*Requirements*.
1. According to the job posting below, which team is the Data Engineer on?
2. Please summarize the job posting below in two sentences.
3. List every group the job posting below says the Data Engineer partners closely with.

*Extracted text*.

Data Engineer

Lakeview Loan Servicing•New York, NY

19h•Remote

About The Position

The Data Engineer on the Nebula team plays a critical role in building and evolving the data foundation that powers analytics, reporting, AI development, and operational decision-making across the organization. This role is responsible for designing, building, and maintaining reliable, scalable, and flexible data systems that support a wide range of internal and external use cases. Working across data ingestion, transformation, storage, modeling, and delivery, this individual partners closely with Product, Engineering, AI, Analytics, and domain Subject Matter Experts (SMEs) to translate complex business processes and data needs into production-ready data pipelines and platforms. This role contributes to the development and evolution of core data capabilities, including batch and real-time pipelines, operational and analytical data stores, semantic models, and BI-ready datasets. Success requires strong technical depth across modern data tooling, sound systems thinking, and the ability to build reliable solutions in a cloud-based, regulated, high-stakes environment. The Data Engineer is expected to operate effectively in a modern engineering environment, using automation, observability, and infrastructure-as-code practices to deploy, manage, and improve data pipelines and data platforms. In parallel, this individual will help enable downstream analytics, reporting, product capabilities, and AI systems by ensuring that data is trustworthy, accessible, and fit for purpose.

*Material supplied*.

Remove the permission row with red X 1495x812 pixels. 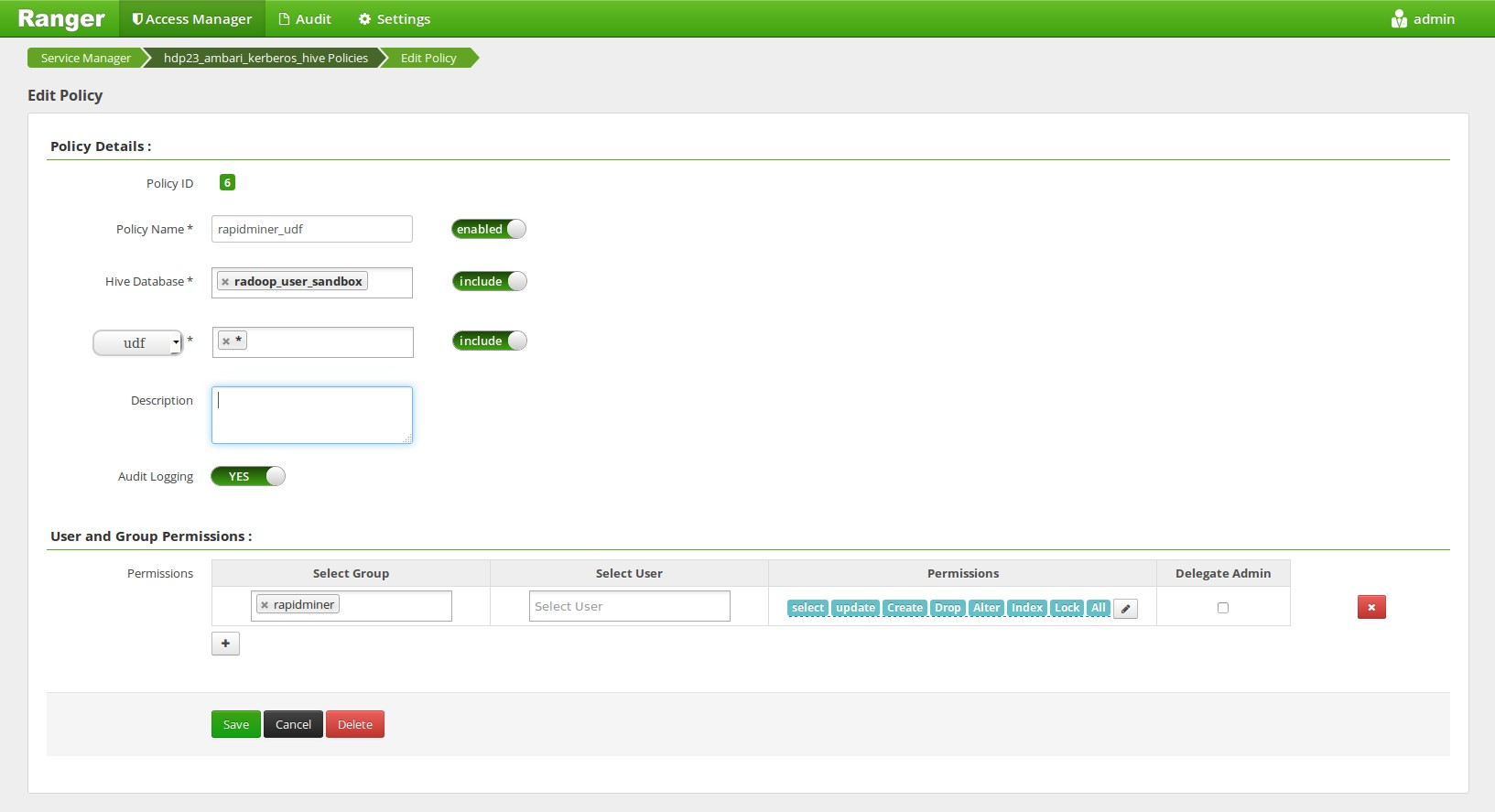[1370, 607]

--

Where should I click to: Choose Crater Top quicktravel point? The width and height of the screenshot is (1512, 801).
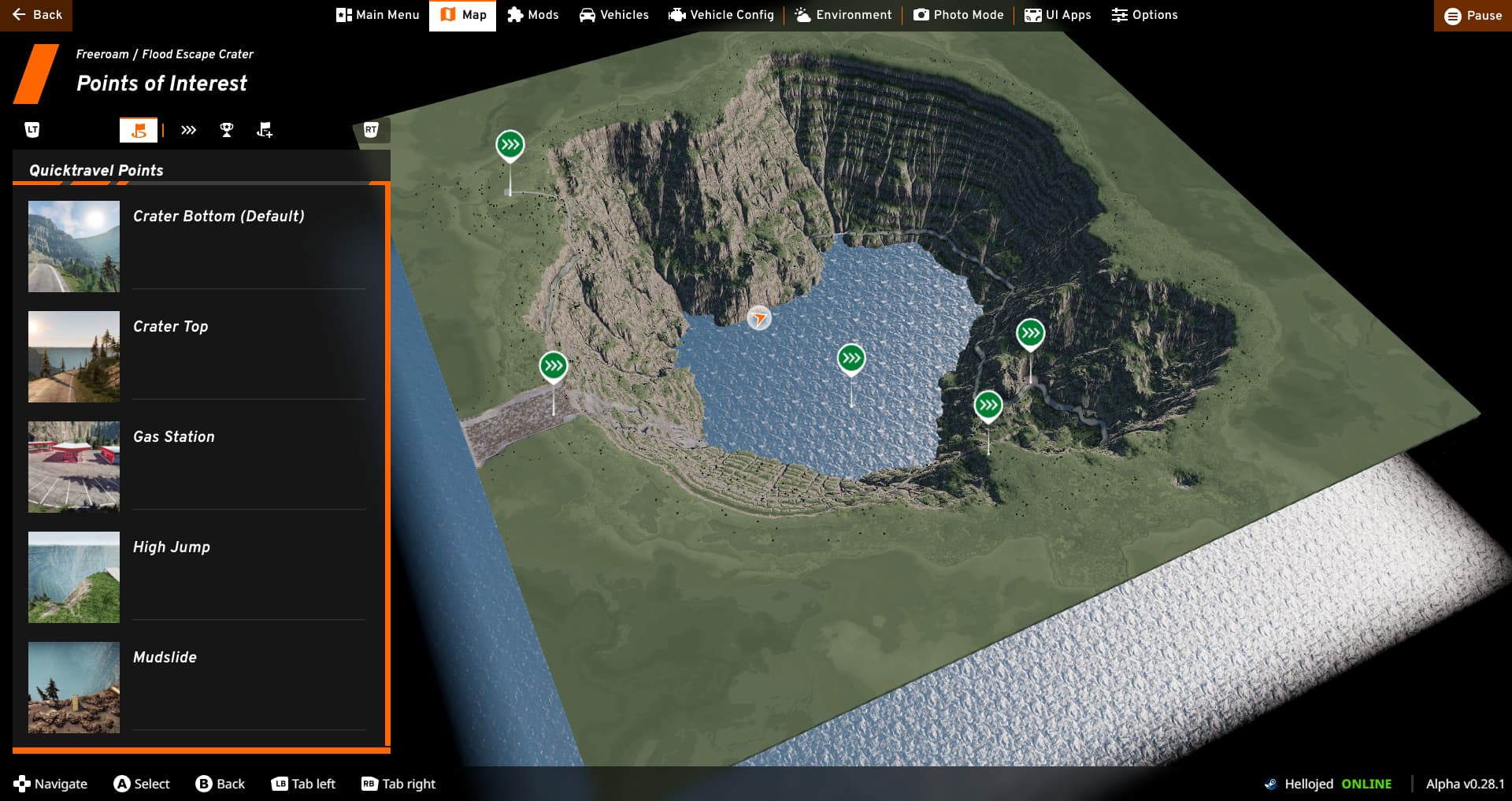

*Results of the tasks*.
1. The Nebula team.

2. The Data Engineer on the Nebula team designs, builds, and maintains reliable, scalable data systems across ingestion, transformation, storage, modeling, and delivery, working with Product, Engineering, AI, Analytics, and domain SMEs to turn business processes and data needs into production-ready pipelines and platforms. The role uses automation, observability, and infrastructure-as-code practices in a cloud-based, regulated environment, and it makes sure data is trustworthy, accessible, and fit for purpose for analytics, reporting, product capabilities, and AI systems.

3.
- Product
- Engineering
- AI
- Analytics
- Domain Subject Matter Experts (SMEs)